Jumat, 06 Desember 2013

CERPEN;~Demi Iblis Kecilku~


~DEMI IBLIS KECILKU~
Oleh: Niaw Shin'Ran

Present..

Hantu Jemari Berdansa
Semua ini berawal dari kesalahanku sendiri, aku nekad menikah dengan Iblis, rayuannya membuatku terlena, karna tahta dan harta adalah tujuan utamaku. Tidak ada yang tahu pernikahanku dengan Iblis itu, sementara aku yang sudah sangat bosan sekali dibilang 'perawan tua' oleh teman-teman dan tetangga pun memilih untuk pergi mengucilkan diri ke hutan bersama Iblis itu dengan harapan apa yang aku impi-impikan akan menjadi kenyataan.
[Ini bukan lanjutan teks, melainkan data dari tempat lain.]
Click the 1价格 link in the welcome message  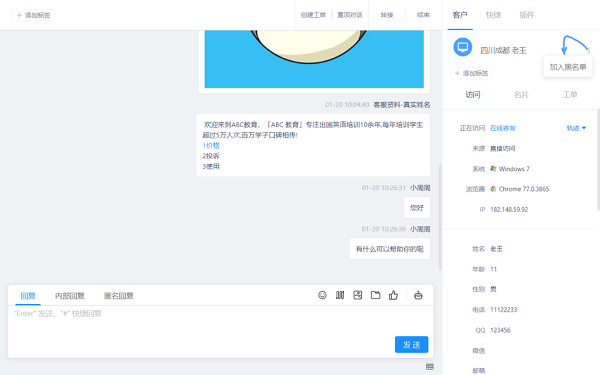click(211, 145)
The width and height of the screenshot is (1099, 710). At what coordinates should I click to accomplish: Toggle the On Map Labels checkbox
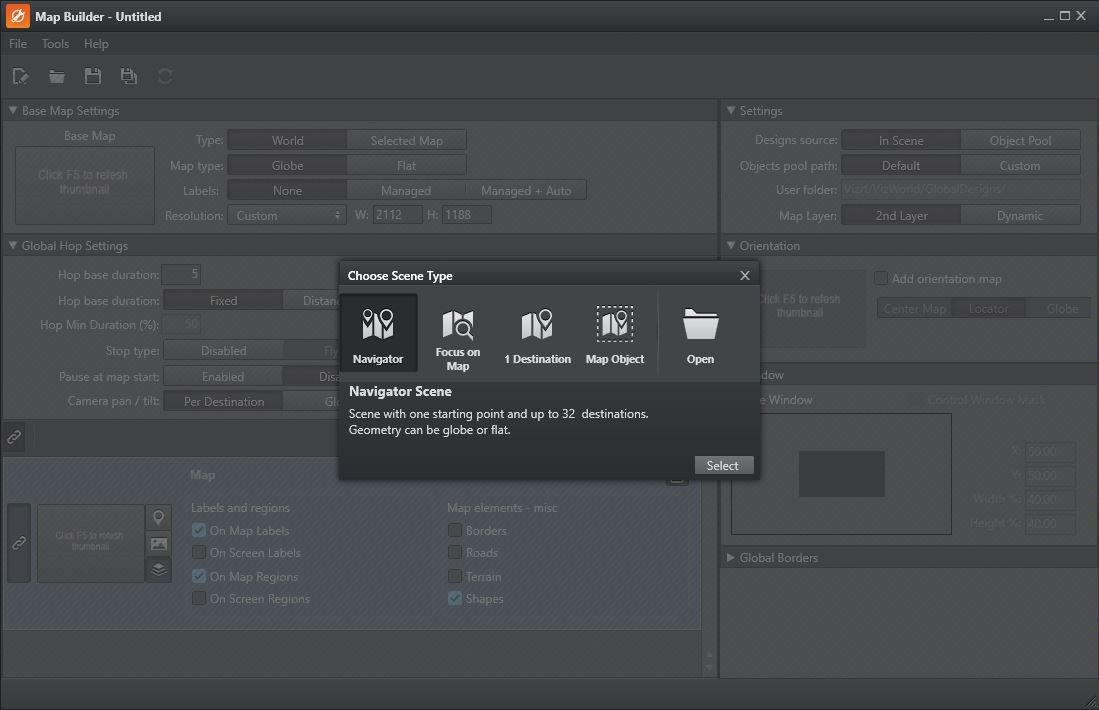(200, 531)
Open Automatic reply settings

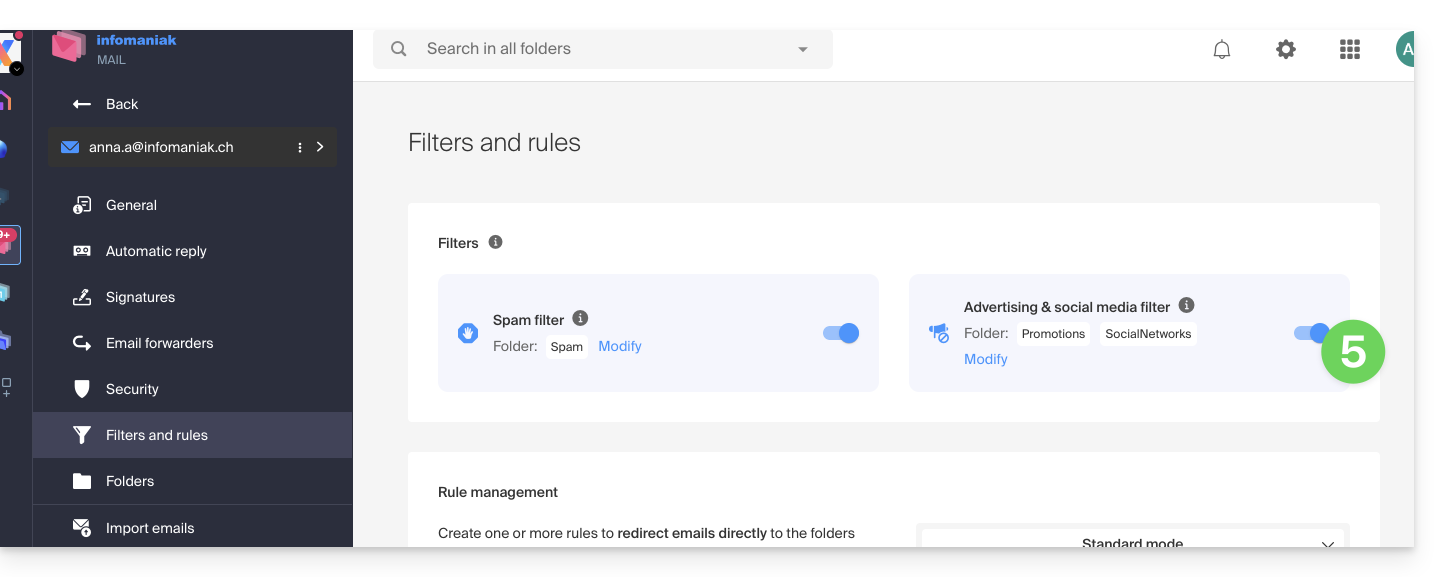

Lima tahun telah berlalu, Iblis itu meninggalkan aku dengan anak yang menjadi hasil buah cinta kami berdua, Rahmi namanya, Dia sangat lucu, umurnya sudah tiga tahun, rambutnya berwarna merah dan memiliki dua tanduk bak Iblis seperti ayahnya, juga apa yang Dia makan sehari-harinya pun sama persis seperti ayahnya, yaitu daging mentah.
"Ma.." ujar Rahmi memangilku
"Iya sayang, ada apa?" sahutku yang merintih di atas daun kering sembari membersihkan darah yang ada disekujur kakiku
"Masih sakit ya Ma?" tanya Rahmi, Dia mendekatiku lalu menghirup segar darah yang berceceran di atas daun
"Tidak kok Nak.. Mama baik-baik saja" jawabku berbohong
"Ma.. Ma.. Hari ini aku mau makan itu, boleh?" ucap Rahmi manja sambil menunjukkan jarinya ke arah kaki kananku
"Bo-boleh kok.. " jawabku terbata-bata, air mata tak bisa kubendung lagi, demikian pula aku tak mau anak semata wayangku harus makan makanan yang menjijikan seperti tikus, ular dan sebagainya. Aku rela tersakiti, meski tubuhku perlahan-lahan akan habis disantap oleh Iblis kecilku. Kini, aku hanya bisa bertahan dengan separuh tubuhku lagi.